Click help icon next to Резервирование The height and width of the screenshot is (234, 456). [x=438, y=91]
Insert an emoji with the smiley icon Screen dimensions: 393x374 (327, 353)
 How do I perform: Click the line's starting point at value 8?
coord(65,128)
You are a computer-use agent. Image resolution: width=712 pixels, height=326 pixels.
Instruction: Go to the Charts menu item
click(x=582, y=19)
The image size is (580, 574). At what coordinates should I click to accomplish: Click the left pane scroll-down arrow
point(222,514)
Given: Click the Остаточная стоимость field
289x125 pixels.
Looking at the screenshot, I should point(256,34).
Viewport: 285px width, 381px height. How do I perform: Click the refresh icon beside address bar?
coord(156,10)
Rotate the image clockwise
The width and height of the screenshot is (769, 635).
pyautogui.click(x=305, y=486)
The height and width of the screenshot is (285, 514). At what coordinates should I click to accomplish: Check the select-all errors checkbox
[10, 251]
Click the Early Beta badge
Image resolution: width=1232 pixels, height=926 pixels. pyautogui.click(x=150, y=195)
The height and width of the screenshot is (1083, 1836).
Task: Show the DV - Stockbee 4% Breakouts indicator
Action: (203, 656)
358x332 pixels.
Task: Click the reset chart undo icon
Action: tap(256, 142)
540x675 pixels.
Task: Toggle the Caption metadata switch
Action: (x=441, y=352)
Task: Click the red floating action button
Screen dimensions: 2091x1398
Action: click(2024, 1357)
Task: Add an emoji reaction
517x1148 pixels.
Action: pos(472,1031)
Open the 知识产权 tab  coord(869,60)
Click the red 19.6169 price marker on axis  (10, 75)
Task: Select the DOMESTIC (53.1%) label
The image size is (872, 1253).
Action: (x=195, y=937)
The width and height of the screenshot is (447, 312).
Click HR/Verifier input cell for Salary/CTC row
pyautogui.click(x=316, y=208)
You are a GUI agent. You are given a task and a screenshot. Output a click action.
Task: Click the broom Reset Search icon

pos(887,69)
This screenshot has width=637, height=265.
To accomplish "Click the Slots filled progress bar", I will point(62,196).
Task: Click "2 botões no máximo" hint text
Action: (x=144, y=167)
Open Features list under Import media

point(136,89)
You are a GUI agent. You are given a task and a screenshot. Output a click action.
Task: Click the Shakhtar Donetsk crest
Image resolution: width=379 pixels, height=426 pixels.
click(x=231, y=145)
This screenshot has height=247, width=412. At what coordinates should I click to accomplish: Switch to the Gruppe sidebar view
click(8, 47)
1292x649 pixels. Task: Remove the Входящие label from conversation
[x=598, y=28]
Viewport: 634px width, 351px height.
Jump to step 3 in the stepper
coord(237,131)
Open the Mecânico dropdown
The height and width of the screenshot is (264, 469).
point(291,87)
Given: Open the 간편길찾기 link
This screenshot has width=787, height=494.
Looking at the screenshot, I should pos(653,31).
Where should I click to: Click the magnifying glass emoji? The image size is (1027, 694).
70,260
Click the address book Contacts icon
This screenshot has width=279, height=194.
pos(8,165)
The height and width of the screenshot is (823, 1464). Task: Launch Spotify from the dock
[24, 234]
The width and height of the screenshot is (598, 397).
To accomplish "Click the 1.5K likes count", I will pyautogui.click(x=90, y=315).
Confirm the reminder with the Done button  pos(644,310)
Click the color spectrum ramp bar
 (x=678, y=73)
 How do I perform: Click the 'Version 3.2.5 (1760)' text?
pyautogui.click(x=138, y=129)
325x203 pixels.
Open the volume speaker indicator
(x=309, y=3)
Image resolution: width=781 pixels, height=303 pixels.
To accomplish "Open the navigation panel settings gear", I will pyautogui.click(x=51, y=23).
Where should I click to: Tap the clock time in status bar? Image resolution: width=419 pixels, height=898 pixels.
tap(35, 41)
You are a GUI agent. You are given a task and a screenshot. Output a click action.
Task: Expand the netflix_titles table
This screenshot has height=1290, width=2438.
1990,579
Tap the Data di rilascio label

★ ★ ★ ★ ★

__What the exercise asks__.
Reproduce the listing above with "At what coordinates should I click to accomplish" replaced by "Where do I click to accomplish" everywhere it occurs, keeping every other line unchanged.

__Answer to this task__.
Click help icon next to Резервирование The height and width of the screenshot is (234, 456). [x=438, y=91]
Insert an emoji with the smiley icon Screen dimensions: 393x374 (327, 353)
 How do I perform: Click the line's starting point at value 8?
coord(65,128)
You are a computer-use agent. Image resolution: width=712 pixels, height=326 pixels.
Instruction: Go to the Charts menu item
click(x=582, y=19)
The image size is (580, 574). Where do I click to accomplish: Click the left pane scroll-down arrow
point(222,514)
Given: Click the Остаточная стоимость field
289x125 pixels.
Looking at the screenshot, I should point(256,34).
Viewport: 285px width, 381px height. How do I perform: Click the refresh icon beside address bar?
coord(156,10)
Rotate the image clockwise
The width and height of the screenshot is (769, 635).
pyautogui.click(x=305, y=486)
The height and width of the screenshot is (285, 514). Where do I click to accomplish: Check the select-all errors checkbox
[10, 251]
Click the Early Beta badge
Image resolution: width=1232 pixels, height=926 pixels. pyautogui.click(x=150, y=195)
The height and width of the screenshot is (1083, 1836).
Task: Show the DV - Stockbee 4% Breakouts indicator
Action: (203, 656)
358x332 pixels.
Task: Click the reset chart undo icon
Action: tap(256, 142)
540x675 pixels.
Task: Toggle the Caption metadata switch
Action: (x=441, y=352)
Task: Click the red floating action button
Screen dimensions: 2091x1398
Action: click(2024, 1357)
Task: Add an emoji reaction
517x1148 pixels.
Action: pos(472,1031)
Open the 知识产权 tab  coord(869,60)
Click the red 19.6169 price marker on axis  (10, 75)
Task: Select the DOMESTIC (53.1%) label
The image size is (872, 1253).
Action: (x=195, y=937)
The width and height of the screenshot is (447, 312).
Click HR/Verifier input cell for Salary/CTC row
pyautogui.click(x=316, y=208)
You are a GUI agent. You are given a task and a screenshot. Output a click action.
Task: Click the broom Reset Search icon

pos(887,69)
This screenshot has width=637, height=265.
To accomplish "Click the Slots filled progress bar", I will point(62,196).
Task: Click "2 botões no máximo" hint text
Action: (x=144, y=167)
Open Features list under Import media

point(136,89)
You are a GUI agent. You are given a task and a screenshot. Output a click action.
Task: Click the Shakhtar Donetsk crest
Image resolution: width=379 pixels, height=426 pixels.
click(x=231, y=145)
This screenshot has height=247, width=412. Where do I click to accomplish: Switch to the Gruppe sidebar view
click(8, 47)
1292x649 pixels. Task: Remove the Входящие label from conversation
[x=598, y=28]
Viewport: 634px width, 351px height.
Jump to step 3 in the stepper
coord(237,131)
Open the Mecânico dropdown
The height and width of the screenshot is (264, 469).
point(291,87)
Given: Open the 간편길찾기 link
This screenshot has width=787, height=494.
Looking at the screenshot, I should pos(653,31).
Where should I click to: Click the magnifying glass emoji? The image size is (1027, 694).
70,260
Click the address book Contacts icon
This screenshot has width=279, height=194.
pos(8,165)
The height and width of the screenshot is (823, 1464). Task: Launch Spotify from the dock
[24, 234]
The width and height of the screenshot is (598, 397).
To accomplish "Click the 1.5K likes count", I will pyautogui.click(x=90, y=315).
Confirm the reminder with the Done button  pos(644,310)
Click the color spectrum ramp bar
 (x=678, y=73)
 How do I perform: Click the 'Version 3.2.5 (1760)' text?
pyautogui.click(x=138, y=129)
325x203 pixels.
Open the volume speaker indicator
(x=309, y=3)
Image resolution: width=781 pixels, height=303 pixels.
To accomplish "Open the navigation panel settings gear", I will pyautogui.click(x=51, y=23).
Where should I click to: Tap the clock time in status bar? Image resolution: width=419 pixels, height=898 pixels.
tap(35, 41)
You are a GUI agent. You are given a task and a screenshot. Output a click action.
Task: Expand the netflix_titles table
This screenshot has height=1290, width=2438.
1990,579
Tap the Data di rilascio label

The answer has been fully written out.